• _Task goal_:
Please copy, word for word, the part of the text below on Taiwan's Ill-gotten Party Assets Settlement Committee that starts at "According to Article" and ends at "social welfare programs.".

• _Provided text_:
——————

Ill-gotten Party Assets Settlement Committee

Agency overview
- Formed: 31 August 2016
- Jurisdiction: Republic of China
- Headquarters: Zhongshan, Taipei
- Agency executives: Lin Feng-cheng [zh], Chairperson; Shih Chin-fang, Vice Chairperson;
- Parent agency: Executive Yuan
- Website: www.cipas.gov.tw

= Ill-gotten Party Assets Settlement Committee =

The Ill-gotten Party Assets Settlement Committee (CIPAS; 不當黨產處理委員會 (Bùdāng Dǎngchǎn Chǔlǐ Wěiyuánhuì)) is an independent government agency of Taiwan established in 2016 by the Act on Promoting Transitional Justice. It is responsible for the investigation and recovery of ill-gotten assets of political parties and their affiliated organizations obtained during the martial law period in Taiwan. All parties established before the lifting of martial law, 15 July 1987, are required to report their party assets to the committee. As the dominant party during the martial law period, the Kuomintang (KMT) and its affiliate organizations are the main targets of this investigation. The committee is headquartered in Zhongshan District, Taipei.

According to Article 7 of the Act on Promoting Transitional Justice, assets seized by the committee would be managed by the Promoting Transitional Justice Fund, and could be used to promote transitional justice, and to fund elder care and social welfare programs.

==History==

The Act Governing the Handling of Ill-gotten Properties by Political Parties and Their Affiliate Organizations was passed in July 2016 and Wellington Koo, one of the main authors of the Act, was named as the committee chairman in August. He stepped down from the Legislative Yuan to take the appointment. Koo assumed the committee chairmanship despite the Kuomintang citing Article 20 of the Act, which requires nonpartisan committee members, in its objections to Koo's leadership. Koo named most of the committee members on 24 August, and the group was officially established on 31 August. With the establishment of the committee, the KMT has insisted that it has been illegally and unconstitutionally persecuted and that the investigation is a political witch hunt. However, the ruling Democratic Progressive Party (DPP) maintained that the means are necessary for achieving transitional justice and leveling the playing field for all political parties. In September 2017 Koo left the chairman post and was succeeded by Lin Feng-cheng.

——————

• _Data shown_:
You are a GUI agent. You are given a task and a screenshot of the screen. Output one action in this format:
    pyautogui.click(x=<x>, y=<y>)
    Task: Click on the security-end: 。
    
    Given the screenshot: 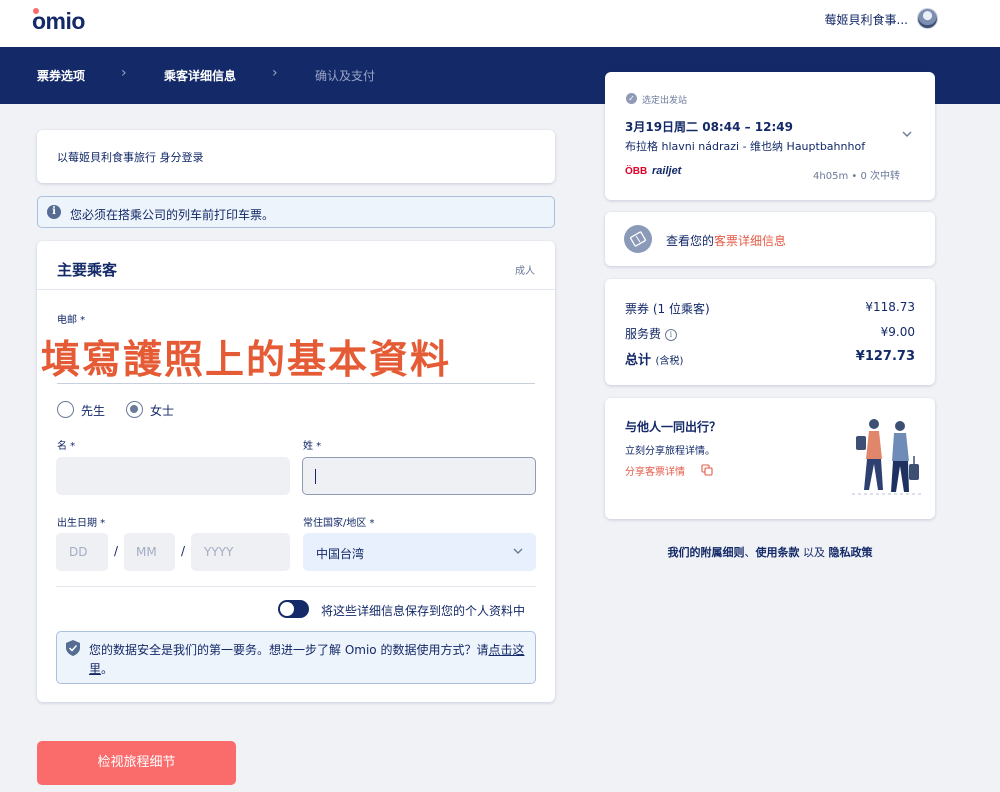 What is the action you would take?
    pyautogui.click(x=108, y=669)
    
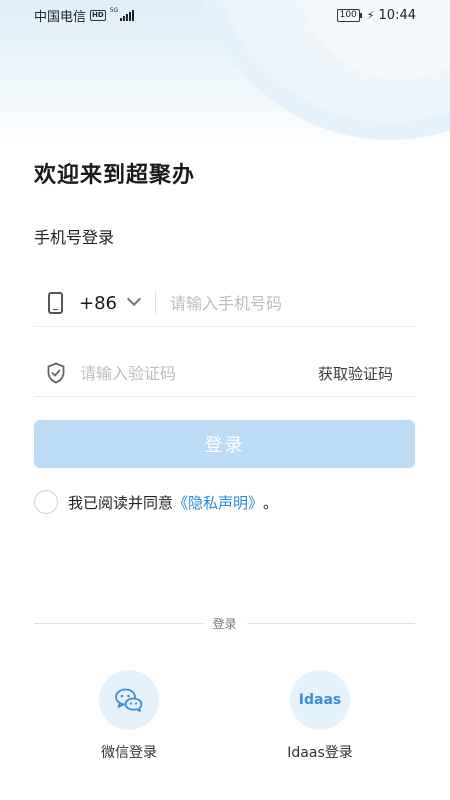 The width and height of the screenshot is (450, 800). I want to click on login-button: 登录, so click(224, 444).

——————

• _Written response_:
According to Article 7 of the Act on Promoting Transitional Justice, assets seized by the committee would be managed by the Promoting Transitional Justice Fund, and could be used to promote transitional justice, and to fund elder care and social welfare programs.